Essentially, Chen falsely promoted Arcadia-based USFIA as a marketing company owing large amber mines in the Dominican Republic and Argentina and other assets worth $50 billion, to investors. Buy-ins were set at amounts ranging from $1000 up to $30,000.
The full press release from the SEC is available here.
Numerous videos, websites and presentations promoting Gemcoin represented the cryptocurrency as one to better Bitcoin.
Chen also told investors that the U.S. government had purchased 70% of Gemcoins in circulation, and a 6,400% profit was guaranteed, according to promotional material.
Thousands of people are said to have invested in the company by changing their cash into “Gemcoin”, a cryptocurrency. Investors were told that the virtual currency was secured by the company’s amber holdings. However, the SEC’s complaint alleges that Gemcoins are entirely without worth.
Gemcoin was deemed a “breakthrough in finance” by Arcadia City Councilman and former-mayor John Wuo, who repeatedly endorsed the cryptocurrency. The councilman is currently under investigation by the FBI for his part in the scheme, although Wuo is not listed in the SEC complaint.
According to the claim filed by the SEC in a California district court, Chen tried to wire $7.5 million out of USFIA’s account at Bank of America to a Chinese bank. The attempt was made after the Arcadia police department interviewed Chen about a related case that involved alleged death threats against unhappy Gemcoin investors.
The SEC also added that Chen offered investors shares in the company and that the USFIA would go public with an IPO.
However, the SEC claimed:
Indeed, USFIA never engaged in an IPO and investors have been unable to sell or auction off their Gemcoins, and their value is de minimis.
The SEC has frozen the Chen’s assets along with those of the 13 associated companies. The charges include the unregistered sale of securities, fraud in the sale of securities and fraud in connection with the purchase and sale of securities.
“We allege that the defendants’ false claims of riches that investors would realize from USFIA’s amber mining activity never materialized,” said Michele Wein Layne, director of the SEC’s Los Angeles Regional Office.

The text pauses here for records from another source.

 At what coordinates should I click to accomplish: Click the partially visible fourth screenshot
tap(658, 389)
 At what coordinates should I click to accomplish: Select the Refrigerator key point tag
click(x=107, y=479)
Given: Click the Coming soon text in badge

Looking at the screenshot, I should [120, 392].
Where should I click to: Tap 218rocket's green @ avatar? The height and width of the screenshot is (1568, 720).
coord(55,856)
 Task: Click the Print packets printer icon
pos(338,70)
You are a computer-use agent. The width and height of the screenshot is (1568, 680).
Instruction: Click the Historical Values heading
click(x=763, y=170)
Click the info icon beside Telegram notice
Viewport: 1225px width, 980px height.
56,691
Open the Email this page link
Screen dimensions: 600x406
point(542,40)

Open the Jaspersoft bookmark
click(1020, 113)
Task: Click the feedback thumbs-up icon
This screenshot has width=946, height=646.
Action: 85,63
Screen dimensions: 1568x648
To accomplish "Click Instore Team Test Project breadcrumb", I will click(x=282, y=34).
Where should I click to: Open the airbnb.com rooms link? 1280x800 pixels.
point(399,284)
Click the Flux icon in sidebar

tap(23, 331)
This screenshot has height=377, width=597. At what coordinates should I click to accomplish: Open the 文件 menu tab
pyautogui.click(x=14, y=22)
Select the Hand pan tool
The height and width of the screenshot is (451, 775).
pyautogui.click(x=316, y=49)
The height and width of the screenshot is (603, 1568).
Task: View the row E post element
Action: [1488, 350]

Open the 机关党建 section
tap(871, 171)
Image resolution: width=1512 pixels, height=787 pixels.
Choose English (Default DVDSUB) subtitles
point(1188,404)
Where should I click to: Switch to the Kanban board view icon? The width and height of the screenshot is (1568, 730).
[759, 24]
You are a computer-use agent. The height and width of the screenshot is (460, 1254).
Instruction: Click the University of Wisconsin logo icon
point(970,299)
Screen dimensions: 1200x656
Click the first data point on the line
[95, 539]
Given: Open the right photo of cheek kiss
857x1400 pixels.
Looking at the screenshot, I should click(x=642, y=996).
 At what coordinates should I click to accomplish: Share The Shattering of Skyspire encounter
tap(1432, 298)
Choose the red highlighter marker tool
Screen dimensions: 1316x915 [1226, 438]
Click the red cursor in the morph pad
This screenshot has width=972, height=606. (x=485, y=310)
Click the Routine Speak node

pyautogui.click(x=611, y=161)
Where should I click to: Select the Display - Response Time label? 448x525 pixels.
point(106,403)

In reality, as alleged in the complaint, the defendants were operating a fraudulent pyramid scheme that left many investors with nothing.
Speaking to Ars Technica, Long Liu, a local attorney representing disgruntled investors said that he plans to file a class action lawsuit against Chen and USFIA soon.
“Most people that I’ve talked to invested minimum $10,000,” he said.
So if you do the math, in California alone that’s about $30 million loss and in the US, $100 million. I wouldn’t be surprised if the number turns out to be bigger.